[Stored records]
Start of Block

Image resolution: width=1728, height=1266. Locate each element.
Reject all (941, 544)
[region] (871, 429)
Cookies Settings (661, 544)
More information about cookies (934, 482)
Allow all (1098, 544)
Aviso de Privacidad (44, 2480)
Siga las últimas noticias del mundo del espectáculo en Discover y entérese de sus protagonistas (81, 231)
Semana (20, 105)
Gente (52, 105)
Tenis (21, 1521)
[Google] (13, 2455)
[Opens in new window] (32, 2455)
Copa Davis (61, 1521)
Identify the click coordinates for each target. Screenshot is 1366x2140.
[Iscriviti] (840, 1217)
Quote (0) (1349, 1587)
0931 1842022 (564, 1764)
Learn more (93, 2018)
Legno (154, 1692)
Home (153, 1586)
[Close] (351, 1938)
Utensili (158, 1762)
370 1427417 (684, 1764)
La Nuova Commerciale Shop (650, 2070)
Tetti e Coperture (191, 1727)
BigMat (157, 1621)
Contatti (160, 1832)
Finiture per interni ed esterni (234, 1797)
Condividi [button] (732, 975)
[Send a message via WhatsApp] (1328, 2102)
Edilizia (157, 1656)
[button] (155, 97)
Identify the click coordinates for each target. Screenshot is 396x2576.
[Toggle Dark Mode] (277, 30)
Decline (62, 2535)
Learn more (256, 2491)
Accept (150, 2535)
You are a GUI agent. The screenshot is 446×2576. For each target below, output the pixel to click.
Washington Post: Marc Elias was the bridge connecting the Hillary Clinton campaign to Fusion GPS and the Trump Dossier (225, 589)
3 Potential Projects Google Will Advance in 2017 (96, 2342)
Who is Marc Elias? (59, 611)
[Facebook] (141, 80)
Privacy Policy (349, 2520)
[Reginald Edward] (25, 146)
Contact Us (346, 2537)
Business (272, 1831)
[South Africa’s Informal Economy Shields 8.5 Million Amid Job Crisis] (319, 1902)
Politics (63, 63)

End of Block

Each line of the data above needs to be returned exactly.

Image resolution: width=1728, height=1266. Locate each element.
Reject all (941, 544)
[region] (871, 429)
Cookies Settings (661, 544)
More information about cookies (934, 482)
Allow all (1098, 544)
Aviso de Privacidad (44, 2480)
Siga las últimas noticias del mundo del espectáculo en Discover y entérese de sus protagonistas (81, 231)
Semana (20, 105)
Gente (52, 105)
Tenis (21, 1521)
[Google] (13, 2455)
[Opens in new window] (32, 2455)
Copa Davis (61, 1521)
Identify the click coordinates for each target. Screenshot is 1366x2140.
[Iscriviti] (840, 1217)
Quote (0) (1349, 1587)
0931 1842022 (564, 1764)
Learn more (93, 2018)
Legno (154, 1692)
Home (153, 1586)
[Close] (351, 1938)
Utensili (158, 1762)
370 1427417 (684, 1764)
La Nuova Commerciale Shop (650, 2070)
Tetti e Coperture (191, 1727)
BigMat (157, 1621)
Contatti (160, 1832)
Finiture per interni ed esterni (234, 1797)
Condividi [button] (732, 975)
[Send a message via WhatsApp] (1328, 2102)
Edilizia (157, 1656)
[button] (155, 97)
Identify the click coordinates for each target. Screenshot is 396x2576.
[Toggle Dark Mode] (277, 30)
Decline (62, 2535)
Learn more (256, 2491)
Accept (150, 2535)
You are a GUI agent. The screenshot is 446×2576. For each target below, output the pixel to click.
Washington Post: Marc Elias was the bridge connecting the Hillary Clinton campaign to Fusion GPS and the Trump Dossier (225, 589)
3 Potential Projects Google Will Advance in 2017 (96, 2342)
Who is Marc Elias? (59, 611)
[Facebook] (141, 80)
Privacy Policy (349, 2520)
[Reginald Edward] (25, 146)
Contact Us (346, 2537)
Business (272, 1831)
[South Africa’s Informal Economy Shields 8.5 Million Amid Job Crisis] (319, 1902)
Politics (63, 63)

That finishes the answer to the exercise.